Sem dúvida, a ideia geral da mediania ética não era exatamente nova para a audiência de Aristóteles (embora ela não tenha se dado conta, antes de seguir sua exposição, da variedade de áreas às quais se aplica, nem do número de qualidades éticas não adequadamente notadas até aquele momento que ajuda a identificar).

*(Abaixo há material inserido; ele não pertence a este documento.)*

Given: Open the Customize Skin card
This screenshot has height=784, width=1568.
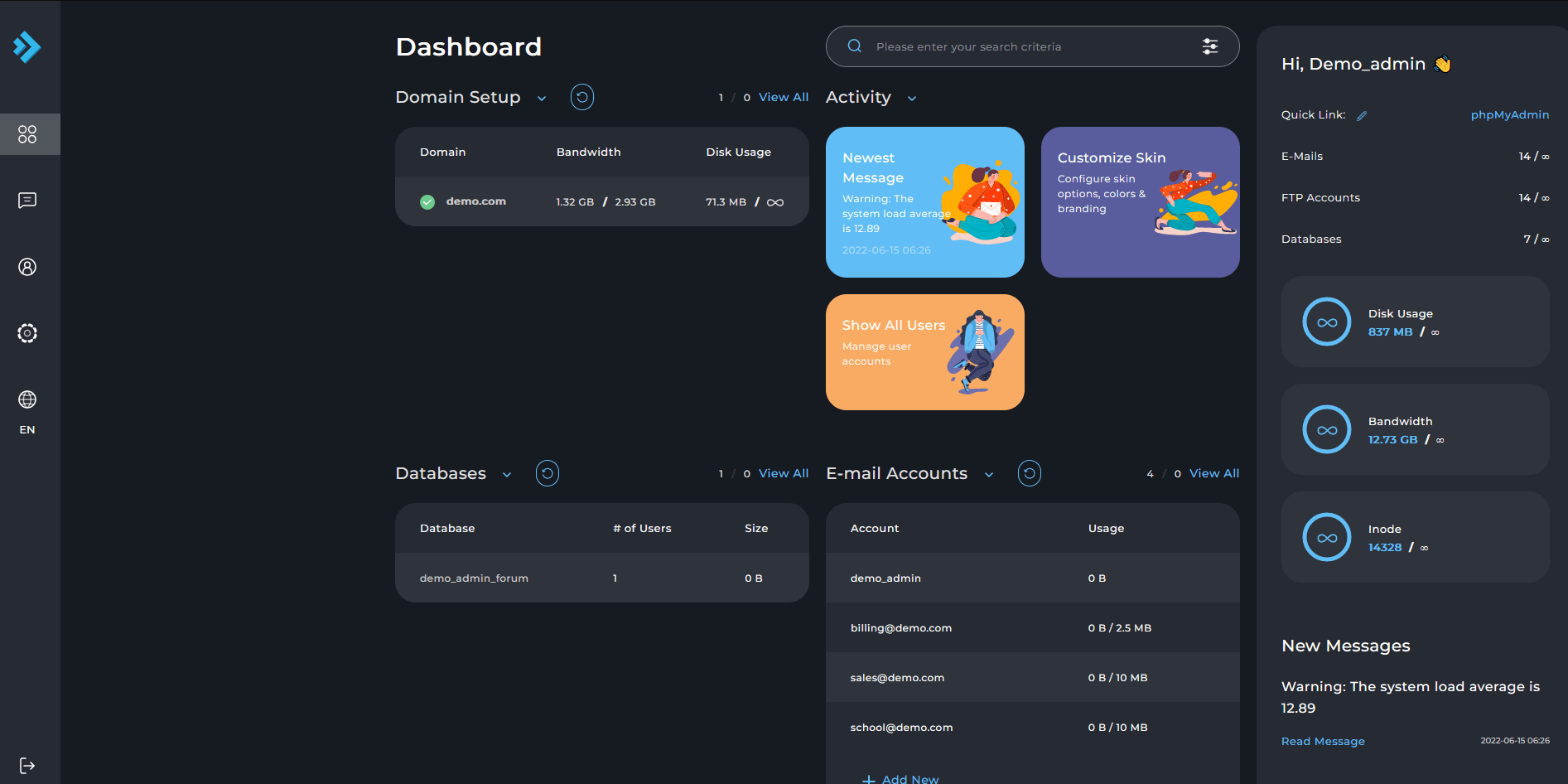Looking at the screenshot, I should coord(1140,202).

Quando a ideia aparece pela primeira vez na Ética Nicomaqueia, ela não é apresentada como sendo informativa ou como tendo todo o seu impacto em um nível puramente reflexivo. Aristóteles admite, quando ele a apresenta como uma ajuda prática, que a audiência entende que isso será verdadeiro apenas se ela a considerar ativamente em situações práticas particulares. Talvez a ideia seja agora uma banalidade, quando lemos Aristóteles, mas não estamos em uma situação prática na qual somos incitados a agir e não temos certeza de como. Porém, então, para aqueles que precisam da ajuda, o adágio valerá a pena. O ponto merece atenção apenas porque mostra Aristóteles fazendo ética filosófica abstrata de uma maneira muito diferente da qual muitos de nós fazemos hoje em dia.